Key considerations for operationalizing machine learning

Once a machine learning model is trained, developers need to operationalize it. This turns out to be a significant challenge for many enterprises.

Training a machine learning model is important, but you need to get the model into a production environment working on real-world data to get real-world value from it. In the lingo of artificial intelligence, putting machine learning models into real-world environments where they are acting on real-world data and providing real-world predictions is called "operationalizing" the machine learning models.

Why don't we simply say we're "deploying" an AI model or putting it into production? There's a simple reason for the terminology difference. Once a model has been trained, it needs to be applied to a particular problem, but you can apply that model in any of a number of ways. The model can sit on a desktop machine providing results on demand, or it can sit on the edge in a mobile device, or it can sit in a cloud or server environment providing results in a wide range of use cases.

Each one of these places where the model operates can be considered a separate deployment, so simply saying the model is deployed doesn't give us enough information. This terminology difference is not the only thing that is substantially different when operationalizing machine learning models.

Data-centric machine learning operationalization vs. functionality-centric application deployment

When working with traditional application functionality, we think about code and development environments. We work through developer operations (DevOps) capabilities and make sure the code is functional and tested to the levels required. However, very little of this is relevant to the AI universe.

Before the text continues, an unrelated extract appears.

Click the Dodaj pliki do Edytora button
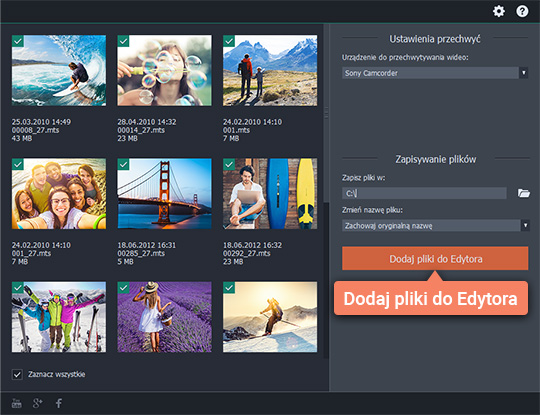click(435, 258)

In AI, the only code deals with aspects of implementing the machine learning algorithm, code to interact with the model, and code involved in manipulating data. But all this code in reality doesn't do much. The data is what ultimately controls the way that machine learning systems behave. The machine learning model is simply the collected experience learned and trained over time based on a particular algorithmic approach. We collect this experience in the training phase of an AI project. Once we've sufficiently trained the system to acceptable performance levels, we then enter the inference phase where we take the model we've trained and apply it to new, unknown data. So, operationalizing machine learning really is just putting the model into places where it can make inferences on real data.

The data-centricity of machine learning means that even if all the code passes quality assurance checks, works as tested, and is 100% certain to be bug-free, the entire machine learning-based system can still fail because the model itself performs poorly. The model could have been trained on bad data, or the real-world data could be bad, or there might be some other mismatch between the assumptions from the model training and the real world in which the machine learning model is operating. From this perspective, simply testing functionality or doing anything that's focused on application code or development-centric technology is not particularly relevant to machine learning projects. We need to focus on data quality and data management to be relevant for AI operationalization.

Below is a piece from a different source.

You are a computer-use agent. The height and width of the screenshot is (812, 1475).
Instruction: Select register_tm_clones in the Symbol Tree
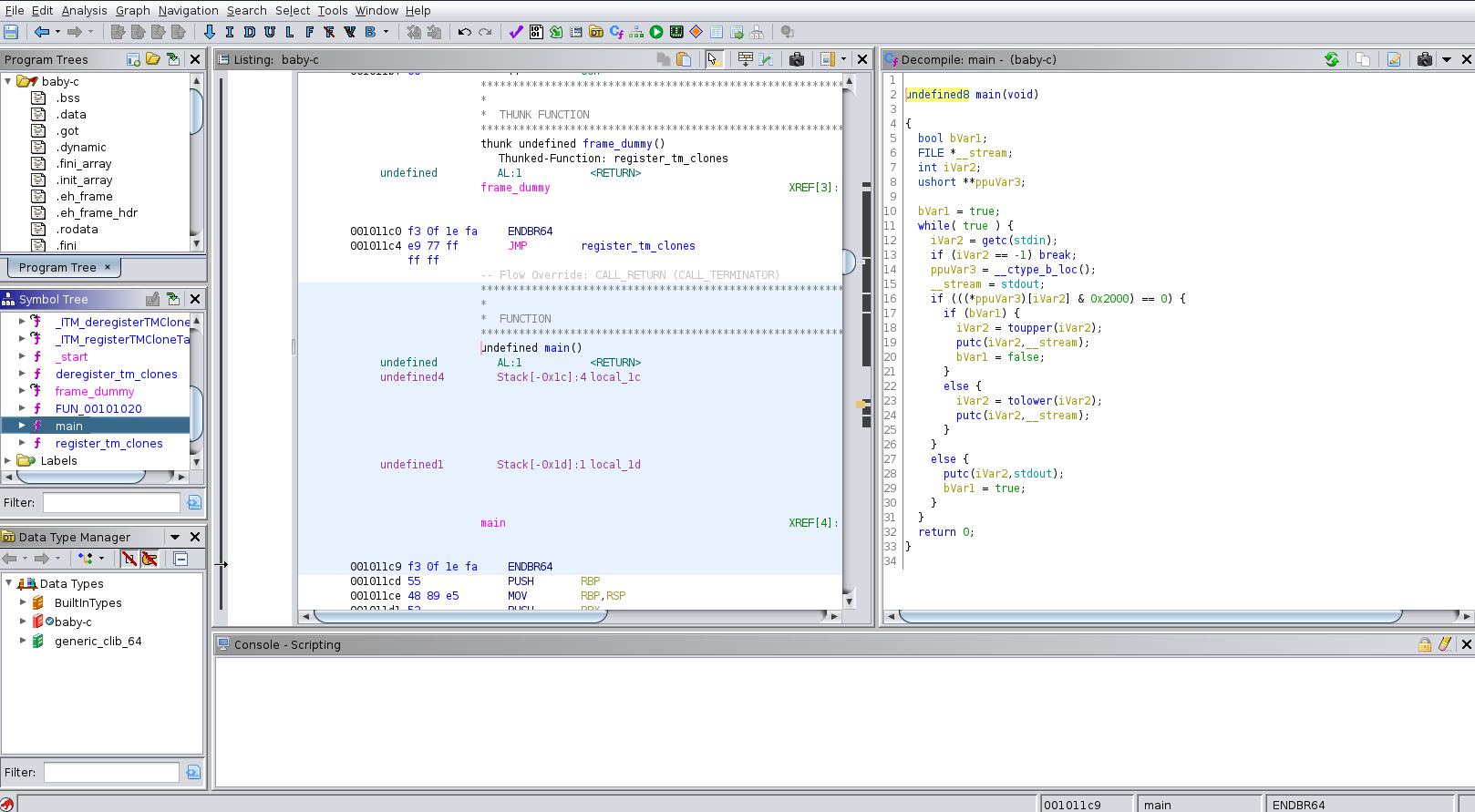click(x=108, y=443)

Example of the machine learning process.
An example of how many machine learning models are built.

Machine learning-focused operationalization challenges

As detailed above, machine learning models don't follow the same design, build, test, deploy and manage phases of traditional application development projects. There are really only two phases for machine learning models: the training phase and the inference phase. A model ready to be used in inference can be placed anywhere that the model needs to provide predictions. This means it can be placed in a mobile app, on a server, on an edge device, in the cloud, on a desktop or even in a web browser with JavaScript. Each one of these environments is a completely different code and application development environment, yet it's the very same model that's being used for each of these environments, which presents one of the central tensions in operationalizing machine learning models.

The primary concern during the machine learning model training phase is the identification of relevant training data, the preparation and selection of that data, algorithm selection, algorithm tuning, hyperparameter optimization and the resource-intensive machine learning model training itself that could take hours, days, or even weeks to complete. Since data quality has a significant impact on the outcome of machine learning model quality, data scientists and data engineers focus their time on the creation and management of clean, well-labeled data, and the validation and testing of the trained model to make sure that it can generalize without too much overfitting of training data or underfitting of test data.

On the other hand, the primary concern during the inference phase of an AI project is on whether or not the trained model is generalizing properly to real-world data. If so, then it can be used with little adjustment. However, if the model produces unsatisfactory results, the AI team needs to focus their time on making adjustments to the model, creating new training data sets, changing hyperparameter settings, and otherwise iterating the model. In the inference phase, the AI team can look at how the real world diverges from the training environment and determine if the use cases for the machine learning model are broader than originally specified with the training data. The training phase is basically happening in the organizational laboratory, while the inference phase is happening in the real-world environment.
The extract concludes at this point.